BEGIN Raw data

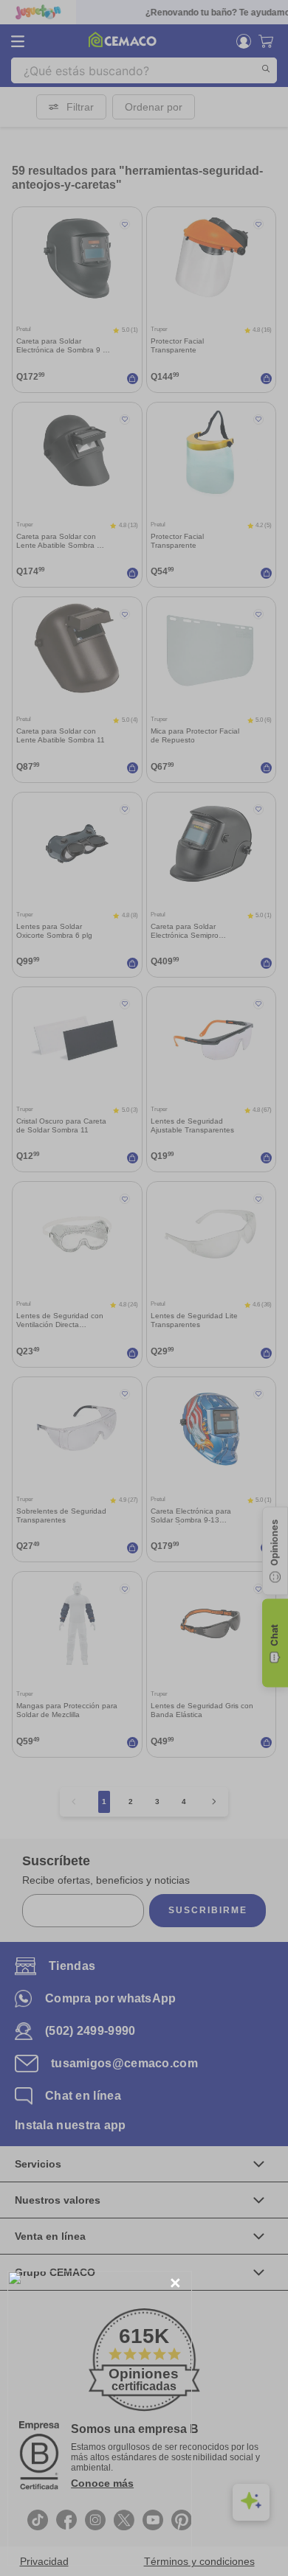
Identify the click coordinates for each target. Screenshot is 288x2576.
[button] (175, 2284)
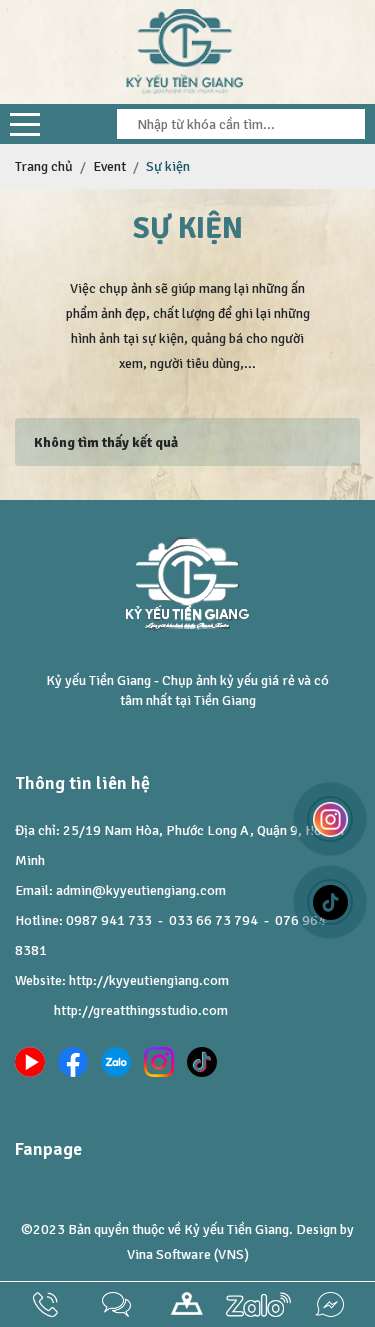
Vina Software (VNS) (188, 1254)
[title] (45, 1304)
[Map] (187, 1304)
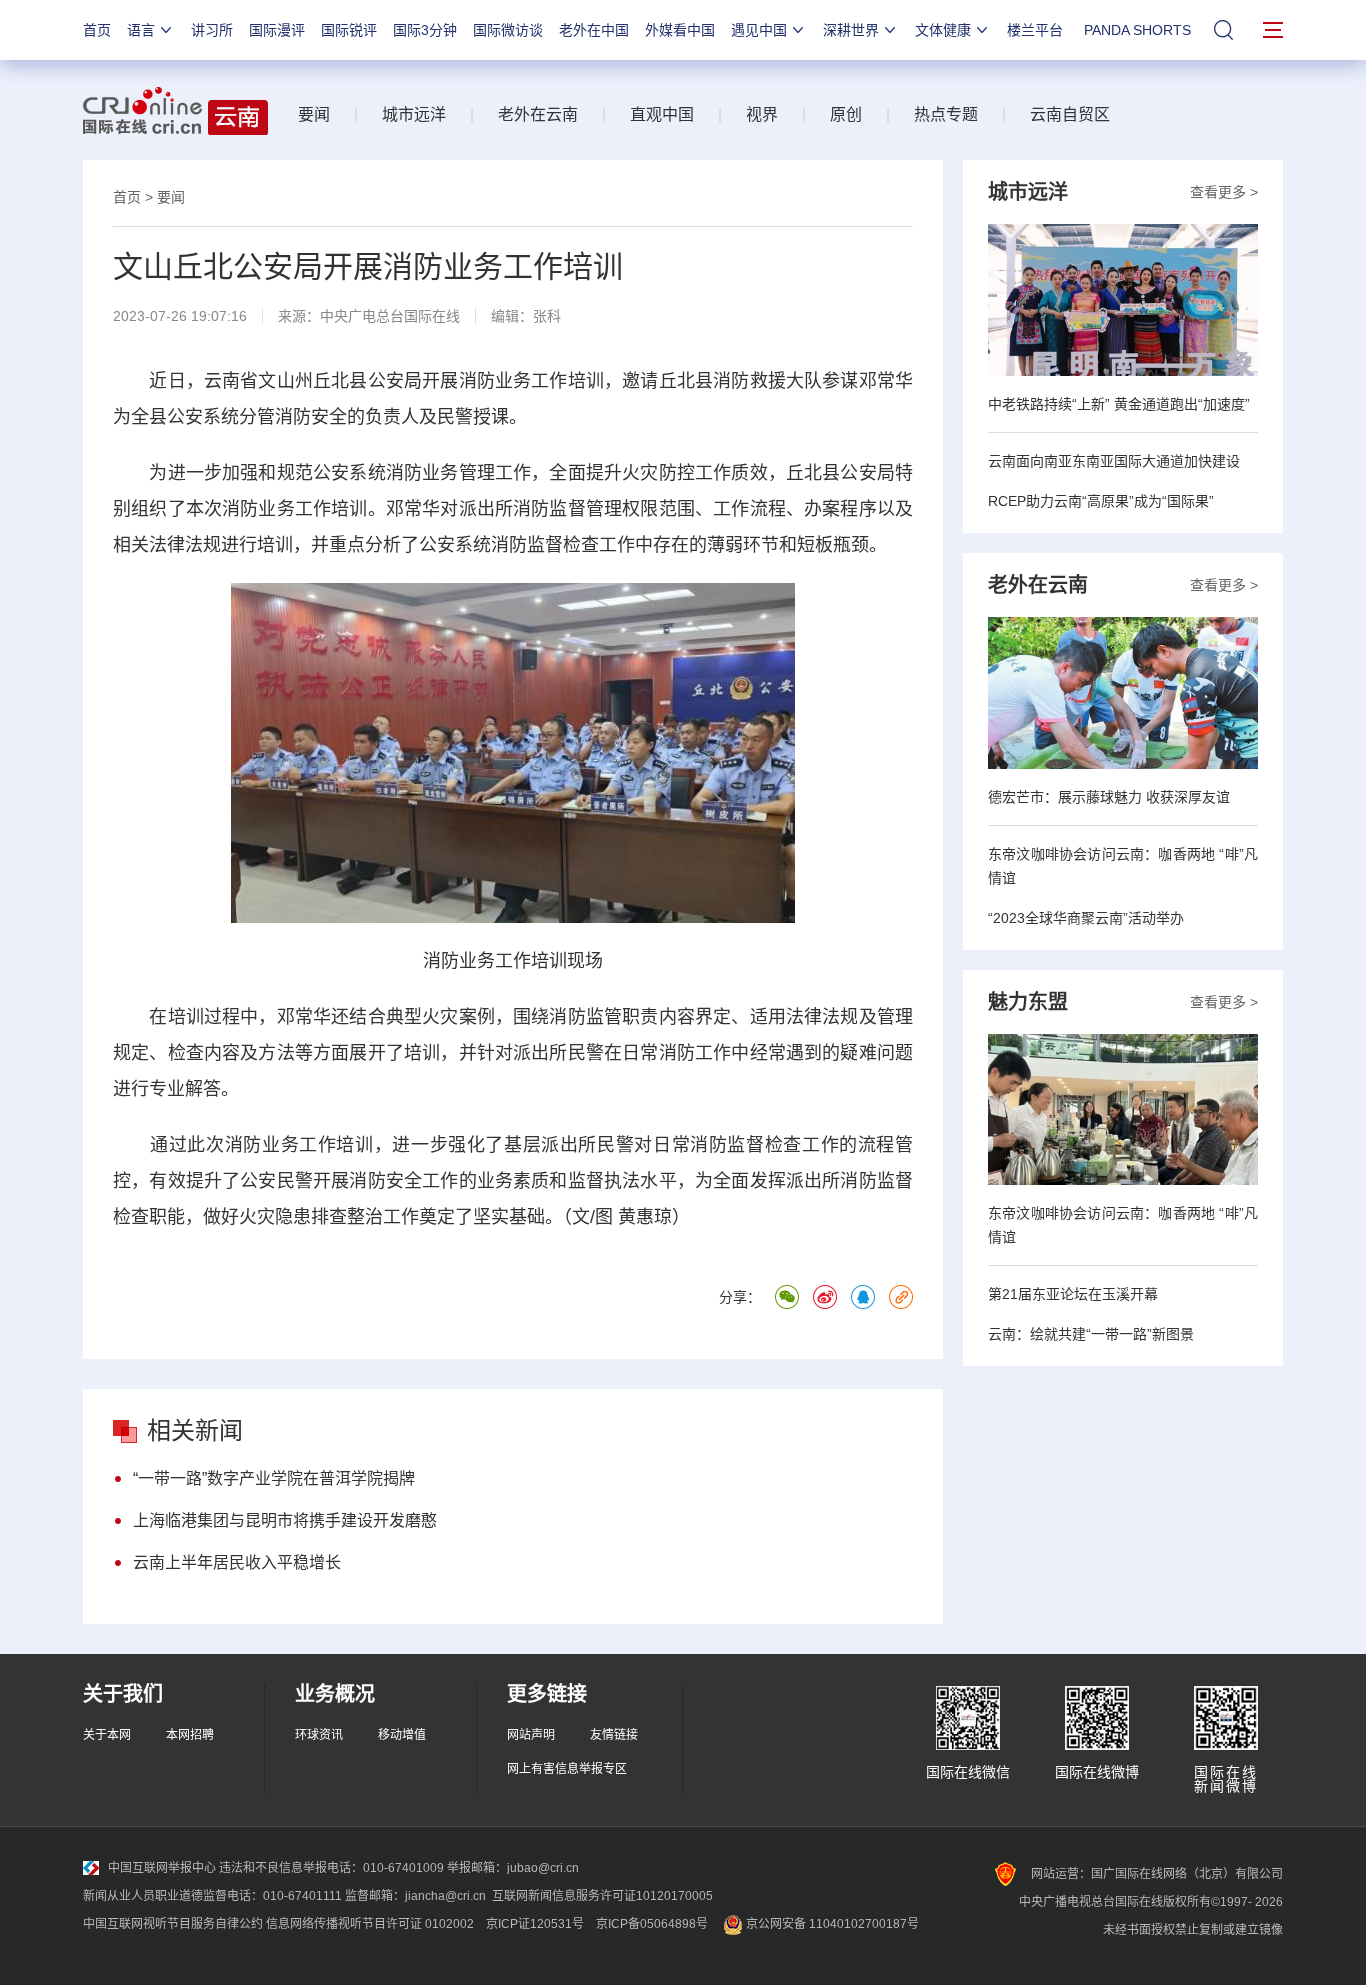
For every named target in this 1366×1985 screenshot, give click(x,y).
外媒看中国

END Raw data

About this task
Please give the data above again in exact form and omit every picture.

Your response
Identify the click coordinates for each target. Screenshot is 288x2576.
[button] (175, 2284)
Vina Software (VNS) (188, 1254)
[title] (45, 1304)
[Map] (187, 1304)
For every named target in this 1366×1985 screenshot, give click(x,y).
外媒看中国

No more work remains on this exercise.